The missing paradigm is one that unashamedly sees Zionism as a legitimate Jewish national movement of liberation rather than as a colonial project. Thus, the creation of the state 70 years ago was just. It also explains continual war and50 years of occupation as intrinsic, not as external and temporary phenomena. Such a paradigm must show how the war-that-has-no-end and five decades of occupation influence almost every aspect of Israeli society, from architecture and landscape to political structures and agents, religionization processes, thriving organic nationalism, gender relations, and the arts.
Of course, ISR is by no means ignoring the portentous 70th anniversary, nor do we seek any special lens or paradigm in our articles. Last summer we issued a call for abstracts on the topic “New Perspectives on Israel at 70.” We were overwhelmed by the response. Over 50 abstracts, many of great merit, were sent in—enough for several issues. For us, this was a vote of confidence in our journal, an expression of appreciation of its quality and prestige. So we decided that Israel’s 70th deserves two special issues. And rather than focusing on topics such as politics and the conflict, we decided to publish one issue on Israeli culture and the other on Israeli society. You are looking at the ‘culture’ issue; the ‘society’ issue will be available in November.

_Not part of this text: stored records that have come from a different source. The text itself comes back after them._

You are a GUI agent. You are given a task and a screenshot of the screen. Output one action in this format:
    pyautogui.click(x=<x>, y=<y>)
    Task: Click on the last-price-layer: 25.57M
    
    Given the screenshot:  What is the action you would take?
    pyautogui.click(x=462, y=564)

This issue begins with an overview of the translation of Hebrew literature into other languages, from 1948 to the present. Yael Halevi-Wise and Madeleine Gottesman examine the implications of translating the literature of a language that is ‘small’ by world standards but whose modern literature necessarily contains resonances of both ancient beliefs and modern conflicts.
Landscape was a feature of a number of our submissions, focusing on both its importance to the country and its change over time. Amelia Rosenberg Weinreb shows how the ‘branding’ of Israel’s ‘desolate’ land scapes has changed considerably over time to fit the needs of Zionism’s policy-and opinion-makers, from the ‘land without a people’ trope of early Zionism, through a wilderness to be conquered, to today’s emphasis on finding peace and solitude.
Mostafa Hussein has an entirely different landscape in mind in writing about an ‘intertwined landscape’. He shows how Arab place names, cultural concepts, and ‘Islamicate’ culture were important sources of inspiration for many early Zionist writers and thinkers.
The destruction of the landscape and everything else is the subject of Netta Bar-Yosef Paz’s study of Hebrew ecological dystopias, an important theme in recent years. She sees this as a direct result of the increasing environmental awareness now pervading Israeli society and culture, in addition to the influence of similar themes in American literature.
Lia Friesem drags us further into contemporary social media than many of us have previously ventured in her examination of Hebrew tweets regarding the (ab)use of the Holocaust for national and political purposes. She uncovers a subculture of resistance in the tweetosphere that is very different from the staid and establishment-oriented culture on Facebook, for example.
Mor Cohen focuses on aesthetic resistance, providing a ‘transversal’ reading of art and politics during and in the wake of the 2011 Israeli social protest movement. She contends that the aesthetic form of protest is an important—and often overlooked—aspect of its nature.
Lastly, we present Yuval Gozansky’s analysis of changes in Israeli children’s television programming over 50 years. As the technology changed, the purposes of the producers shifted fundamentally, along with the portraits of childhood and ‘Israeliness’ being presented.
Our book reviews, however, are not limited to those commemorating Israel’s 70th, except in the larger sense of documenting, analyzing, and critiquing the septuagenarian country that has actually emerged. They include books on a wide variety of subjects, including Israeli-African relations (reviewed by Naomi Chazan), the rights of Negev Bedouin (reviewed by Morad Elsana), and conversion in Israel (reviewed by Ian Lustick), among others.
We hope you find this issue enjoyable and stimulating, and we always welcome your comments. Remember, the next issue will arrive before the end of the year. You now have an extra (third) issue to read (online).